Butler also claims that the district court's application of a two-level enhancement for obstruction of justice was improper because it was based entirely on evidence presented to the magistrate judge during a pretrial release revocation hearing. During the sentencing hearing, the district court listened to both the Government and Butler's counsel discuss his post-conviction threats to a witness via a social networking website before expressly adopting the Government's position. These facts, therefore, were properly before the district court. See United States v. Doe, 488 F.3d 1154, 1158 (9th Cir. 2007) (holding that Federal Rule of Criminal Procedure 32 is satisfied if a court "expressly adopts the position of either party to the dispute"). Furthermore, the district court's decision was not an abuse of discretion because post-conviction behavior can be an obstruction of justice under U.S. Sentencing Guidelines Manual § 3C1.1. Cf. United States v. Thompson, 80 F.3d 368, 371 (9th Cir. 1996) (holding that district court did not err in granting obstruction of justice enhancement, and denying acceptance of responsibility reduction, where defendant absconded after entering a guilty plea but before sentencing).
Finally, Butler claims that his sentence is unreasonable because the district court failed to properly consider all of his 18 U.S.C. § 3553(a) factors.
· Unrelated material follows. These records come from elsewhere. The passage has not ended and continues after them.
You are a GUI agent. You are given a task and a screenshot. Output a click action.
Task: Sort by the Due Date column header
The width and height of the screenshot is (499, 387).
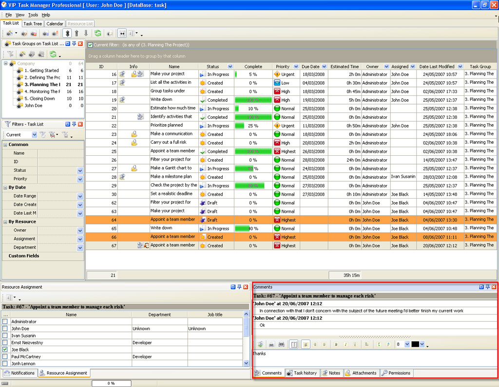(x=310, y=67)
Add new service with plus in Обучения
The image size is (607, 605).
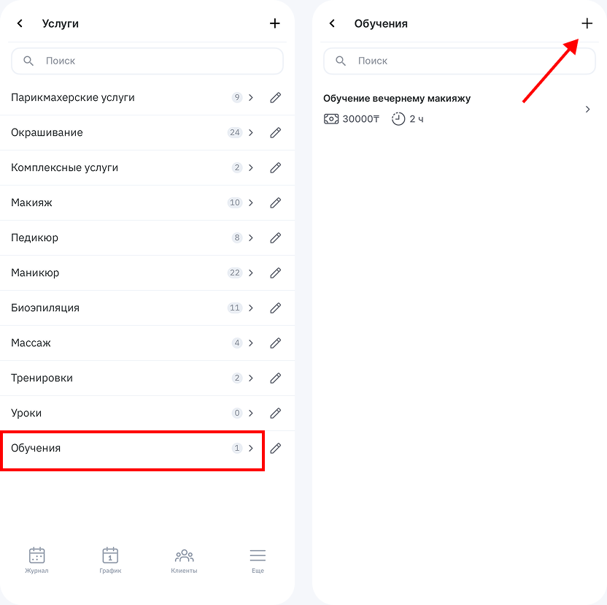coord(587,23)
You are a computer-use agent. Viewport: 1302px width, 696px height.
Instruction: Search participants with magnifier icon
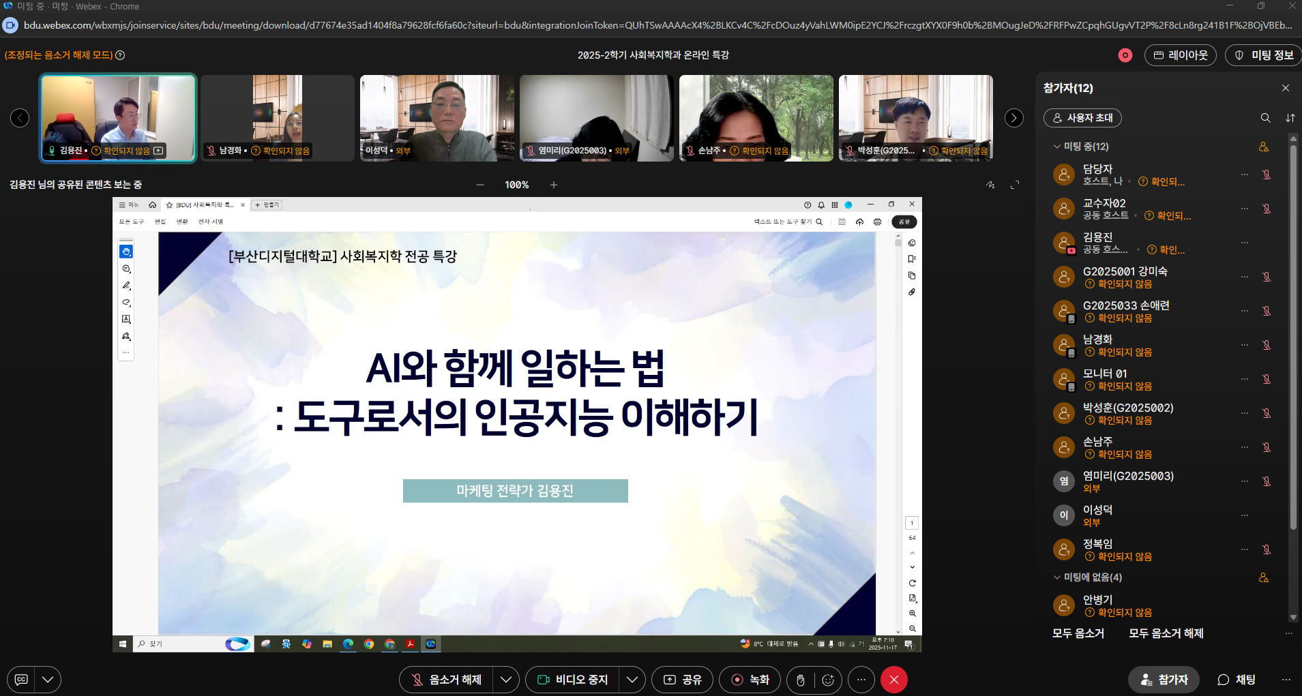point(1265,118)
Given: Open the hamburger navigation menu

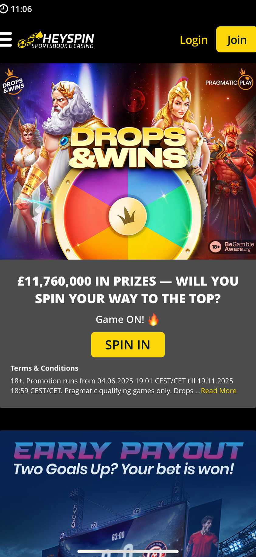Looking at the screenshot, I should pyautogui.click(x=6, y=39).
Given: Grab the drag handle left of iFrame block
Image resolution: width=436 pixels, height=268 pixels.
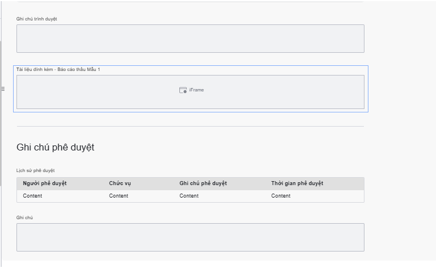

The district court allowed Butler to raise factors for consideration under 18 U.S.C. § 3553(a) before he was sentenced, and stated that it was "aware of [Butler's] personal history, and personal characteristics," including his "several children" and his "very difficult upbringing." ER Vol. I 66:22-67:3. The relevant factors, therefore, were considered. See United States v. Carty, 520 F.3d 984, 995-96 (9th Cir. 2008) ( en banc) (holding that "the judge considered the relevant factors" even though it "did not affirmatively state" that it did). Accordingly, this sentence, which is at the low end of Butler's guidelines range, was reasonable. See Rita v. United States, 551 U.S. 338, 356, 127 S.Ct. 2456, 168 L.Ed.2d 203 (2007).